If the weather is fair, Dover’s annual Apple Harvest Day today will attract a crowd twice the size of the city’s population to the downtown.
Since there are no commercial orchards within the city limits, I’ve always been baffled by the festival’s name, but it does come a week ahead of the Columbus Day holiday, when most of the other communities in the state host end-of-the-season blowouts. It’s nice to beat the competition.
For several years now, Dover Friends Meeting has been among the nonprofit organizations that have participated. Our canopied booth offers a meet-and-greet opportunity to let people know that Quakers do indeed still exist and to invite folks to join us in reflective worship on Sunday mornings.

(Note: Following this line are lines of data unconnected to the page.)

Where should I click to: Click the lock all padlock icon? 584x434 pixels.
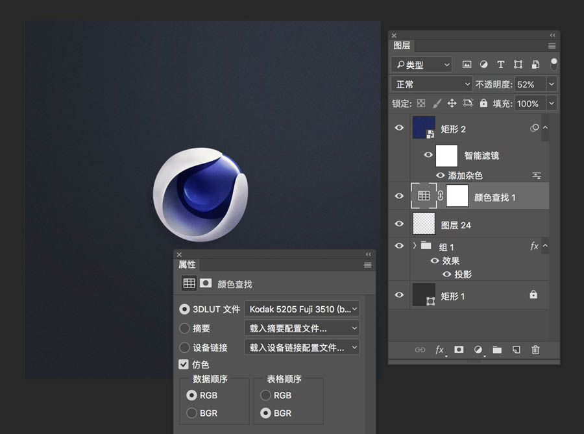(483, 103)
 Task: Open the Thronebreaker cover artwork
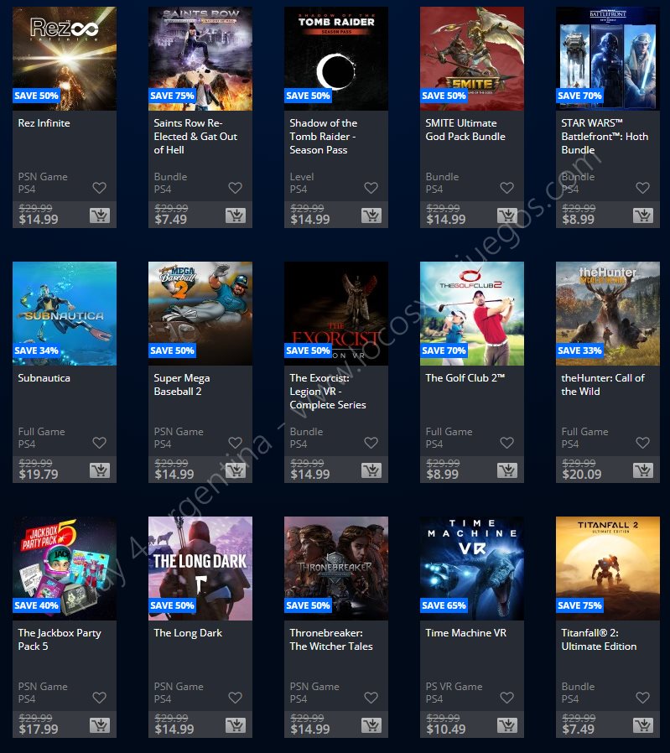[336, 569]
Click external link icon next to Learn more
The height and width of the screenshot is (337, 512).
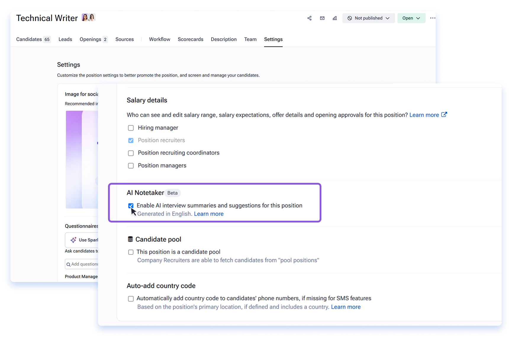tap(444, 115)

We’ve heard that as a nonprofit, we need to make 17 positive impressions, on average, before anyone responds, so we’re not discouraged if people don’t show up in our meetinghouse later.
It’s a two-way street, frankly. Answering questions can be a big way of getting a clearer view of the way others see us.
I was startled, for example, when one woman asked if you have to be a protester to be a Quaker. (Answer: No!)
And when some confuse us with the celibate Shakers, we now respond, “Shakers made beautiful furniture. Quakers make trouble.”
And last year, many folks told us how much they appreciate our “Love Thy Neighbor, No Exceptions” banner across the front of our building.
This year we’re setting out to have fun. Period.
You know, take a selfie of yourself standing with William Penn. Well, someone dressed as a not-too-accurate impersonator. Or you can make your own real Quaker rolled oats using one grain, a hammer, and an anvil. (Watch your thumb, please!)
Or here, have an oatmeal cookie or take a recipe for granola.
That sort of thing.
We’ll still have a bowl of water out for passing dogs and, as a new touch, a small changing station for parents or grandparents with infants.
It’s still a work in progress. Will probably always be, I hope.